Work order:
Look for "Given" in each line of the entries, and return the matching lines.

Listed entries:
━━━━
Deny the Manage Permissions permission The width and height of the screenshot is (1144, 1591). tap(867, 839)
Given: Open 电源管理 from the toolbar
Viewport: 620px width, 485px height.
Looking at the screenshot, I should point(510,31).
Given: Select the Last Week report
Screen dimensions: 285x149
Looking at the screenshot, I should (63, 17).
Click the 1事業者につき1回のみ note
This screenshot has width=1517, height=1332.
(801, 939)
━━━━
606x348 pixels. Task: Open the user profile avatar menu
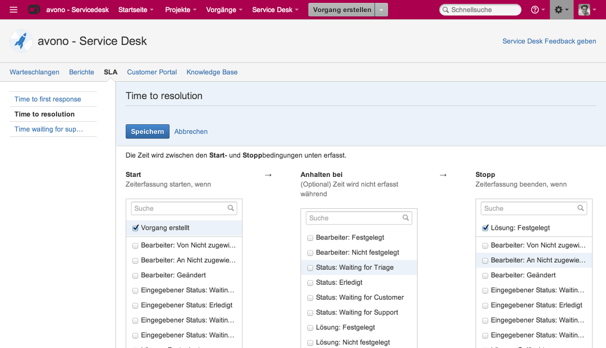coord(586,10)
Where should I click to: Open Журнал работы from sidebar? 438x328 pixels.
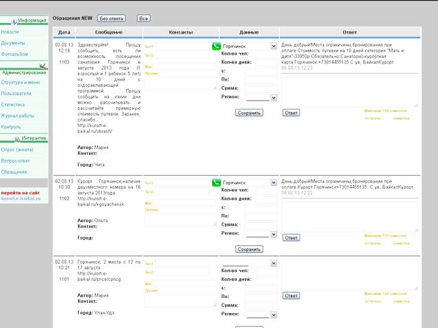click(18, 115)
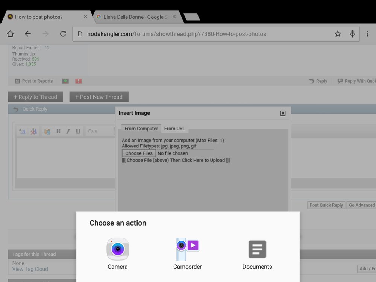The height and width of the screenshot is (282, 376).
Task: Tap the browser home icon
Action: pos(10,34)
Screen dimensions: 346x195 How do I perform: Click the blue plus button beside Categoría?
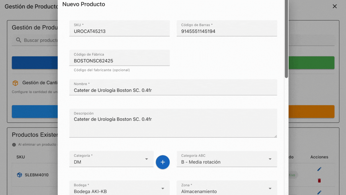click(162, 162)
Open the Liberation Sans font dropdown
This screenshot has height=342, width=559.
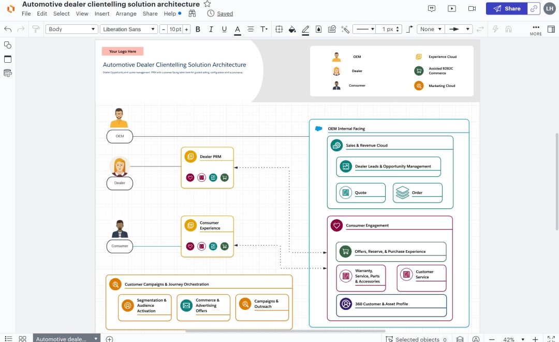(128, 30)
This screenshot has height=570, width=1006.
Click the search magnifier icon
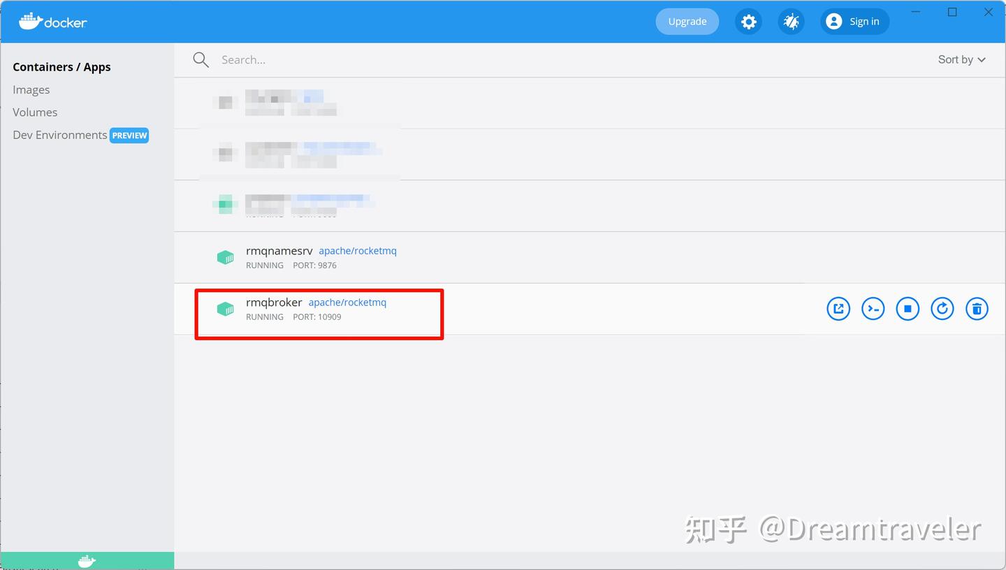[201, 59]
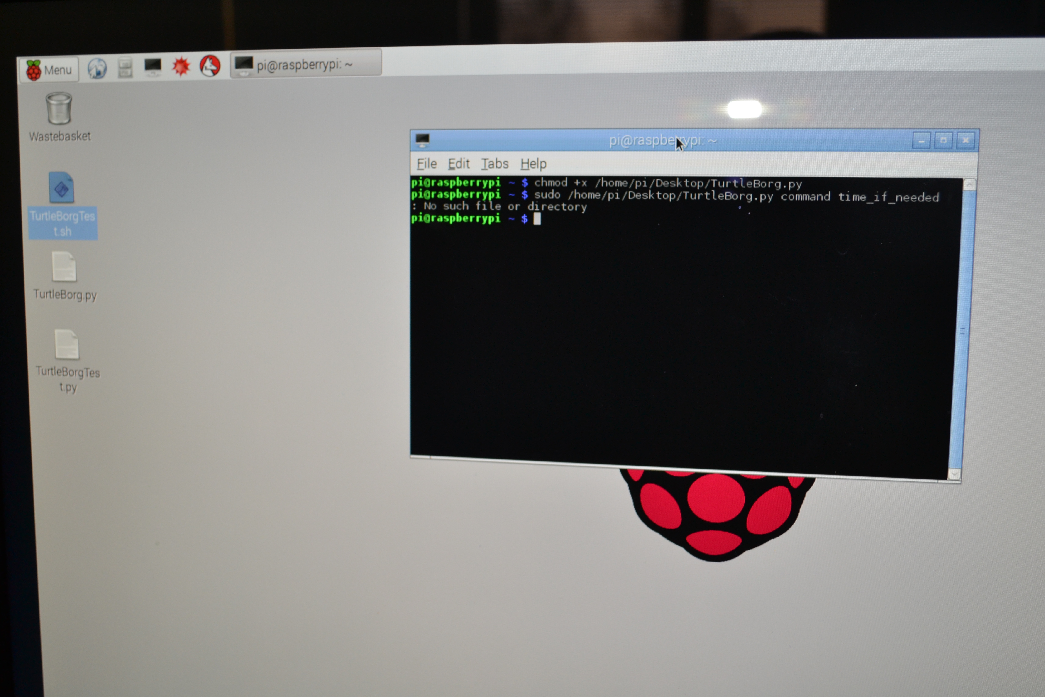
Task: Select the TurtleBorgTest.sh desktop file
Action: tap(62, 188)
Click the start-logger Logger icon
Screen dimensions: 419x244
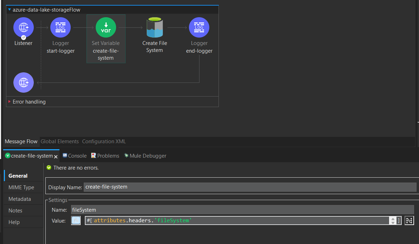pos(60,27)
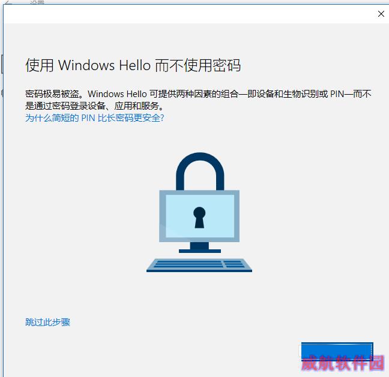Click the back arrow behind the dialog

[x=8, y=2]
━━━━
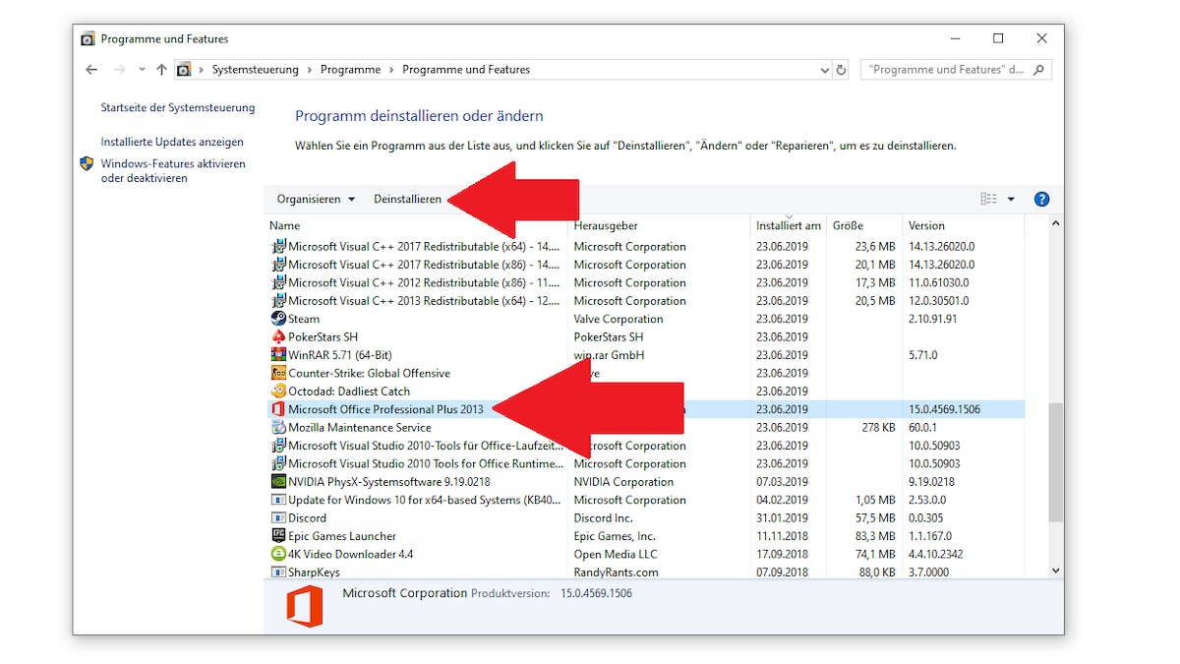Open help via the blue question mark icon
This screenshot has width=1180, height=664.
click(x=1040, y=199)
━━━━
Your response:
Given: Open 电源管理 from the toolbar
Given: Select the Last Week report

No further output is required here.